WHAT IS EXPECTED:
Line by line, the data below should be set down unchanged, with images excluded.

--------------------

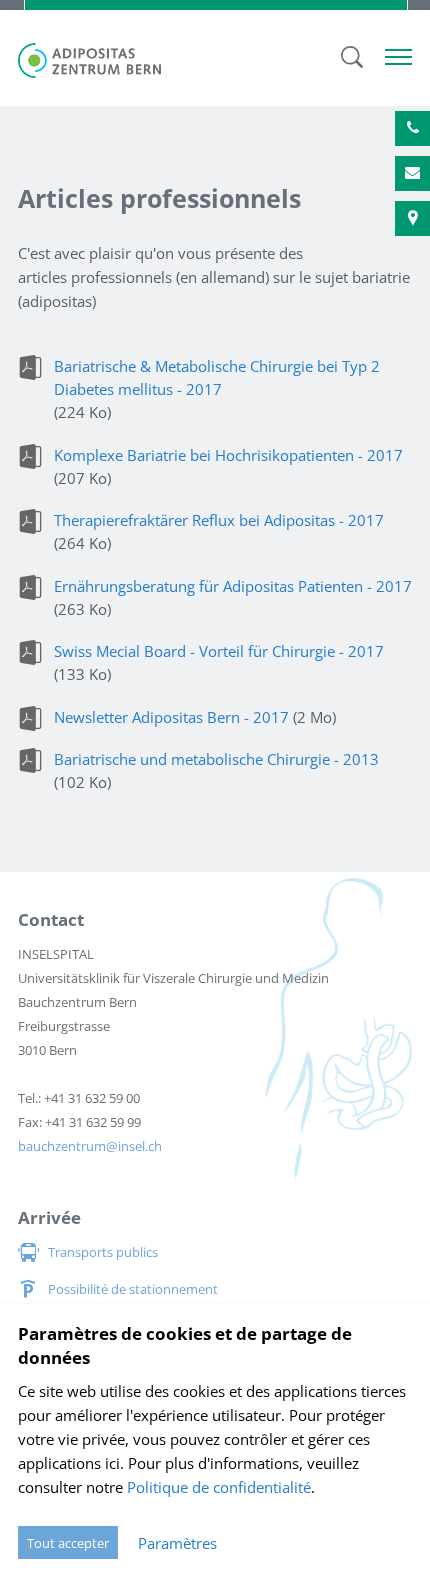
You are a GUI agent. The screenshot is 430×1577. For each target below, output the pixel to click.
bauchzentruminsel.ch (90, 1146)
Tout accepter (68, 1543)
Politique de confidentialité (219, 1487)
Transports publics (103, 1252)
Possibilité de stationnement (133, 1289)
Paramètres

--------------------

YOUR RESPONSE:
You are a GUI agent. The screenshot is 430×1577. For each target below, output the pixel to click.
bauchzentruminsel.ch (90, 1146)
Tout accepter (68, 1543)
Politique de confidentialité (219, 1487)
Transports publics (103, 1252)
Possibilité de stationnement (133, 1289)
Paramètres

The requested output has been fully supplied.